- WHAT YOU ARE ASKED TO DO -
Could you transcribe exactly the lines from the one containing "Click the black Texture preview thumbnail" through the last line of the records below, leaving out the pictures?

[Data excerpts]
#####

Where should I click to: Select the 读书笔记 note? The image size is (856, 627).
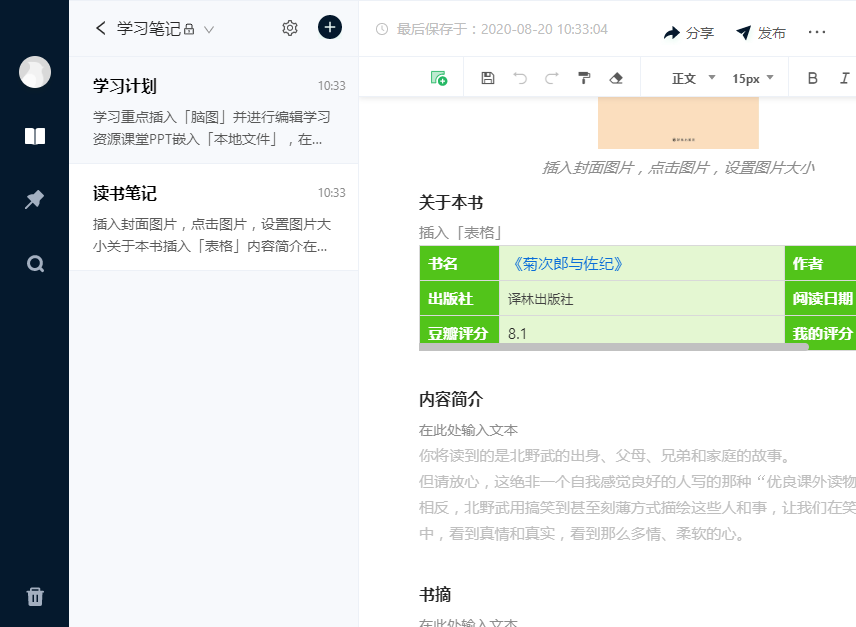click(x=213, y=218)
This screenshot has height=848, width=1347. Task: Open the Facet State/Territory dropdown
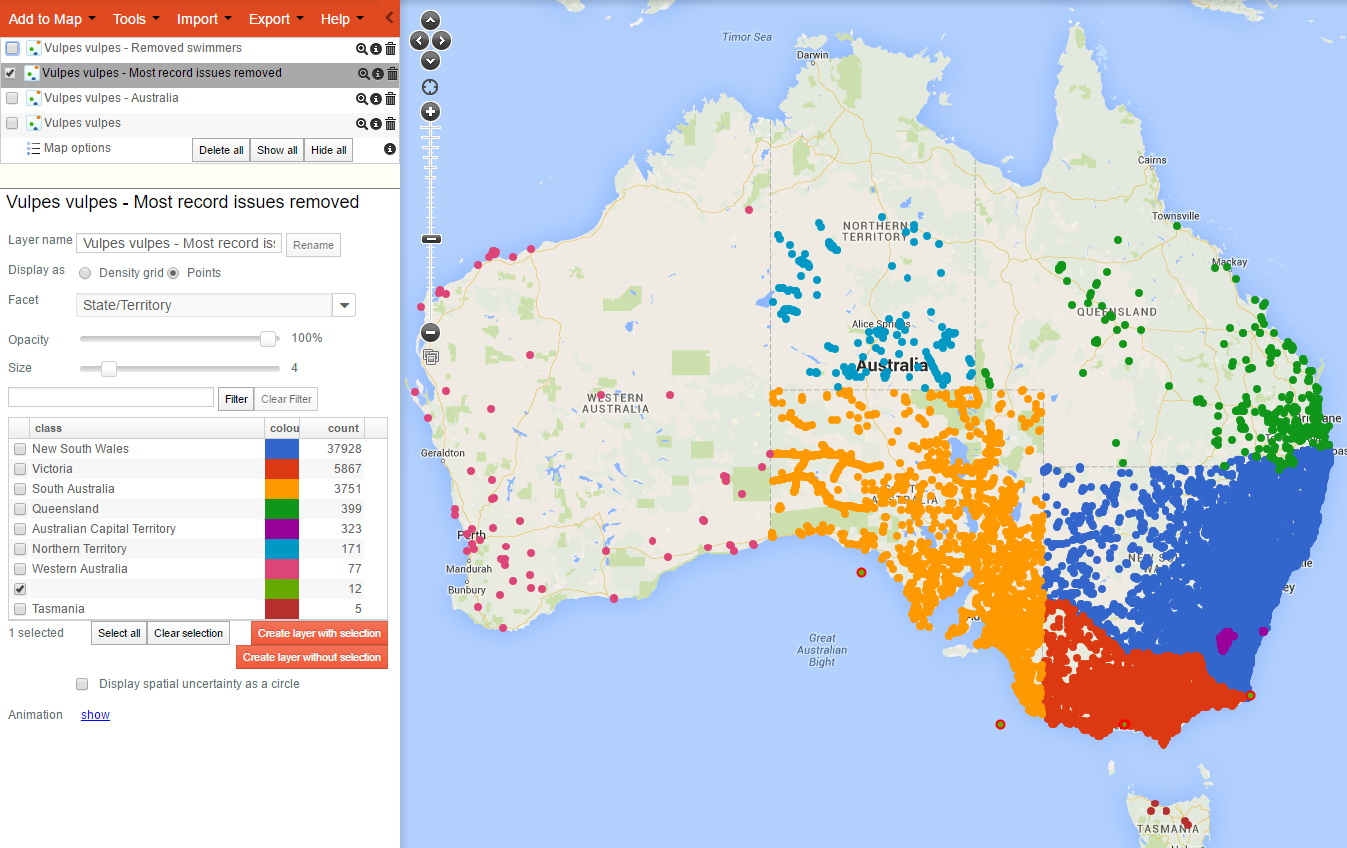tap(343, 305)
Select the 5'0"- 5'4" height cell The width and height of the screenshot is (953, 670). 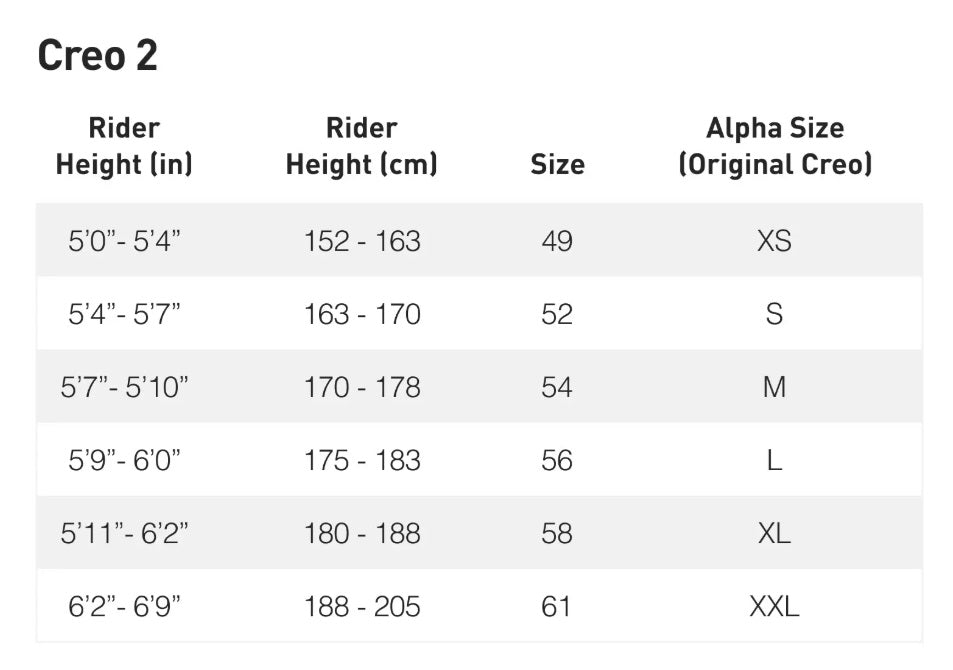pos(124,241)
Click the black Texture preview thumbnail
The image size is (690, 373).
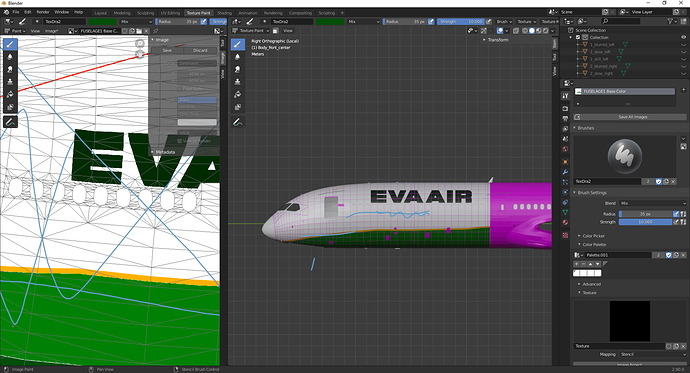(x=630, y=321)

#####

- EXERCISE SOLUTION -
Click the black Texture preview thumbnail
The image size is (690, 373).
(x=630, y=321)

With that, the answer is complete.